In last two years, large language models (LLMs) have shown strong capabilities in code generation, including hardware design at register-transfer level (RTL). While their use in high-level synthesis (HLS) remains comparatively less mature, the ratio of HLS- to RTL-focused studies has shifted from 1:10 to 2:10 in the past six months, indicating growing interest in leveraging LLMs for high-level design entry while relying on downstream synthesis for optimization. This growing trend highlights the need for a comprehensive benchmarking and evaluation framework dedicated to LLM-based HLS. To address this, We present Bench4HLS for evaluating LLM-generated HLS designs. Bench4HLS comprises 170 manually drafted and validated case studies, spanning small kernels to complex accelerators, curated from widely used public repositories. The framework supports fully automated assessment of compilation success, functional correctness via simulation, and synthesis feasibility/optimization. Crucially, Bench4HLS integrates a pluggable API for power, performance, and area (PPA) analysis across various HLS toolchains and architectures, demonstrated here with Xilinx Vitis HLS and validated on Catapult HLS. By providing a structured, extensible, and plug-and-play testbed, Bench4HLS establishes a foundational methodology for benchmarking LLMs in HLS workflows.

💡 Research Summary

The paper introduces Bench4HLS, a comprehensive benchmarking framework designed to evaluate large language model (LLM) generated high‑level synthesis (HLS) code. Recognizing that existing benchmarks such as HLS‑Eval focus on small kernels, lack power‑performance‑area (PPA) analysis, and support only a limited number of tools, the authors construct a much larger and more diverse dataset of 170 manually curated HLS designs. Each entry consists of a natural‑language instruction, a synthesizable C/C++ HLS implementation, and a corresponding testbench, with an average of 88 lines of code per case, covering everything from simple kernels to full accelerator‑scale applications sourced from repositories like CHStone, HLS4ML, and Rosetta.

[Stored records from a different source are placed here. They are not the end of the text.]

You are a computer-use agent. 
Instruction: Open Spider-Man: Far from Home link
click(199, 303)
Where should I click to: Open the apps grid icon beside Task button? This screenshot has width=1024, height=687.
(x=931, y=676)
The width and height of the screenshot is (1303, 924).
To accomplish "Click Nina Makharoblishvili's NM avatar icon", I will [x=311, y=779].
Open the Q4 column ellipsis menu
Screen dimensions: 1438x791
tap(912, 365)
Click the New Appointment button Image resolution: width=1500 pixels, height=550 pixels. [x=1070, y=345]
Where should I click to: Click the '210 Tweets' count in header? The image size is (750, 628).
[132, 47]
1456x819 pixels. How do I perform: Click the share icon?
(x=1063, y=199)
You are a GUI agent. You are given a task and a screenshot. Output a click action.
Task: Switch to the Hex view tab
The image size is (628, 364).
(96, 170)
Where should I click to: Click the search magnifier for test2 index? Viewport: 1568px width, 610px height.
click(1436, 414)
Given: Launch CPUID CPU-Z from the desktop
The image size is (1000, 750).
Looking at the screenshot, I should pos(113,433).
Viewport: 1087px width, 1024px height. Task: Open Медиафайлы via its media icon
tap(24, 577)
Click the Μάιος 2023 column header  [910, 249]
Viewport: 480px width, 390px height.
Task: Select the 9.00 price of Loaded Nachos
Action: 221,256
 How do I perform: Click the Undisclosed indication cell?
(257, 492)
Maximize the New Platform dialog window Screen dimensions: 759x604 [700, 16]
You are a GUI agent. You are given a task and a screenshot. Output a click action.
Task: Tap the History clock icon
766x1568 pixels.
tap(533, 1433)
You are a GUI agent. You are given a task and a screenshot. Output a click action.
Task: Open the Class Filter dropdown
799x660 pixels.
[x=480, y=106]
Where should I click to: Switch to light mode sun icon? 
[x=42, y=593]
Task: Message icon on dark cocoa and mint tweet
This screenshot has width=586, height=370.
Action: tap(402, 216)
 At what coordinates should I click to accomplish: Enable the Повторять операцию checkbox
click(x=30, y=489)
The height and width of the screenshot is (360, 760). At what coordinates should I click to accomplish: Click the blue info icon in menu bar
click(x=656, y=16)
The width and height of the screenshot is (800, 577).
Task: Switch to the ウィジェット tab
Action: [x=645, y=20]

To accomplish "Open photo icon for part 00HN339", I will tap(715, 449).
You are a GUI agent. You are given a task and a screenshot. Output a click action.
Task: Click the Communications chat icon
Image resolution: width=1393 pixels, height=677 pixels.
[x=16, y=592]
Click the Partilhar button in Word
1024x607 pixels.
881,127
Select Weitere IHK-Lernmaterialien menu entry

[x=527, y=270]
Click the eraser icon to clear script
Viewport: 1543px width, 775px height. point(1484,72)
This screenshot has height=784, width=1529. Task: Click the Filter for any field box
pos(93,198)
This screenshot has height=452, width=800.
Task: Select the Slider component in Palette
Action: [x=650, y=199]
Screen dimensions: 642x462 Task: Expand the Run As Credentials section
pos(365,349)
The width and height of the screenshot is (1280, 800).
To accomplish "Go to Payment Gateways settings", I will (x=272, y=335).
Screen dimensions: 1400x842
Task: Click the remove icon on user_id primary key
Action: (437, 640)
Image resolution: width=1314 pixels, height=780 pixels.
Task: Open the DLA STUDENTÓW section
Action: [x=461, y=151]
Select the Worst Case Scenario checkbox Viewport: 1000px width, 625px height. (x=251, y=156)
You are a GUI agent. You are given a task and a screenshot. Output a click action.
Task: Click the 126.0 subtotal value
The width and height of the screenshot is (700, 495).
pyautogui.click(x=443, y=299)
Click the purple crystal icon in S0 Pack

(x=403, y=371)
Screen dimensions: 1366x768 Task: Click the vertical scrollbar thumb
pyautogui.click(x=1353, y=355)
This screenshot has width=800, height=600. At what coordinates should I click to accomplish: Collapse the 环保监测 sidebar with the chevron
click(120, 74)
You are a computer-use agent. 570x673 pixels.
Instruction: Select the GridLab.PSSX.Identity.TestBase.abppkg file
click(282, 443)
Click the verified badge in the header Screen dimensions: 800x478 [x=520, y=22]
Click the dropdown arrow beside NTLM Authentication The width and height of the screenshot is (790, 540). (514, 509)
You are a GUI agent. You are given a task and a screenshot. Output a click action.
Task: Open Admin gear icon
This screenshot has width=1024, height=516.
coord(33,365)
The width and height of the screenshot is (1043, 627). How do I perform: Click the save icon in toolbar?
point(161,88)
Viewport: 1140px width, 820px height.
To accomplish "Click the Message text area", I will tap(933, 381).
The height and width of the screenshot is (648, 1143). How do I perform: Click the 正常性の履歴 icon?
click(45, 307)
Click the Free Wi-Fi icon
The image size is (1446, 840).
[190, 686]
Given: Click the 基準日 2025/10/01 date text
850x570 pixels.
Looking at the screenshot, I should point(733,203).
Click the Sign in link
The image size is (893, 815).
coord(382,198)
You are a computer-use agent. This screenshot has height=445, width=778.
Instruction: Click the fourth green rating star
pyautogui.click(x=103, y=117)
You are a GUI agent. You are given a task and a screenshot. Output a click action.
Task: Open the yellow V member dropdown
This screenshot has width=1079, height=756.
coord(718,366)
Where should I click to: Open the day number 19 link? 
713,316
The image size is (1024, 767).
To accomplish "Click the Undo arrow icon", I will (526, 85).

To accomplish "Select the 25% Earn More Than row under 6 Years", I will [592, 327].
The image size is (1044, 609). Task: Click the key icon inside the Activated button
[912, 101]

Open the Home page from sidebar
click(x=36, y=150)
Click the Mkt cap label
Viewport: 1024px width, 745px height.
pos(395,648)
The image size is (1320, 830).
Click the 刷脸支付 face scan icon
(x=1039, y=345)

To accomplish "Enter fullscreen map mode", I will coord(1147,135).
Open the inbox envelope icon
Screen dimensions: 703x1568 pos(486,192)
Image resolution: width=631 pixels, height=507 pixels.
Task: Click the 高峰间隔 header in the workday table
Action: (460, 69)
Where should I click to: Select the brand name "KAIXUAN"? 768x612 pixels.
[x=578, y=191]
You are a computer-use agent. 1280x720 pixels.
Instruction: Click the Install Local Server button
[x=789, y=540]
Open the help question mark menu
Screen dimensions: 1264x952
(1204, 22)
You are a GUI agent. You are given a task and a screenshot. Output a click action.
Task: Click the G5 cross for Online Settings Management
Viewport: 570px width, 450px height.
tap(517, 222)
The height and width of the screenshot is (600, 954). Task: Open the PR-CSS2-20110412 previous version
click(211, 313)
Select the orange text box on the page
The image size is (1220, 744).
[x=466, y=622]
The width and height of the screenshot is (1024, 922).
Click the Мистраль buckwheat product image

Bench4HLS provides a fully automated evaluation pipeline that proceeds through four stages: (1) compilation to catch syntax errors, (2) pre‑synthesis C‑simulation using the supplied testbench for functional correctness, (3) synthesis with Xilinx Vitis HLS (and optional Catapult HLS) to generate RTL, and (4) post‑synthesis simulation and RTL‑level validation. The pipeline is designed to be pluggable, allowing other HLS toolchains and downstream place‑and‑route tools (e.g., Vivado) to be integrated without code changes.

A key contribution is the modular PPA API. After synthesis, the framework automatically extracts latency, clock period, register, DSP, BRAM, and power metrics from the target toolchain, enabling side‑by‑side comparison of QoR across different tools and design variants. In addition, Bench4HLS embeds a design‑space exploration (DSE) engine that systematically varies pragmas, pipeline depths, and memory partitioning under user‑defined resource or timing budgets, reporting Pareto‑optimal trade‑offs such as ΔLatency, ΔFF utilization, and ΔPower.

The authors also provide a standardized Python API for integrating LLMs. They demonstrate the framework with several models—including GPT‑5, QwenCoder, and Llama—showing how each model can be queried with the natural‑language instruction, how the generated code is post‑processed, and how the resulting designs are fed through the full evaluation flow. The framework records compilation failures, functional mismatches, synthesis failures, and PPA degradations, offering a holistic view of each model’s strengths and weaknesses.

Compared to prior work, Bench4HLS expands the benchmark size (170 vs. ≤94 cases), adds full PPA analysis, supports multiple commercial HLS tools, and incorporates automated DSE and multi‑stage functional verification. This makes it the first end‑to‑end, practically meaningful benchmark for LLM‑driven HLS workflows. The authors argue that such a framework is essential for advancing LLM‑assisted hardware design, as it provides the necessary data, tooling, and metrics to guide future research toward fully automated, high‑quality FPGA accelerator generation without manual expert intervention.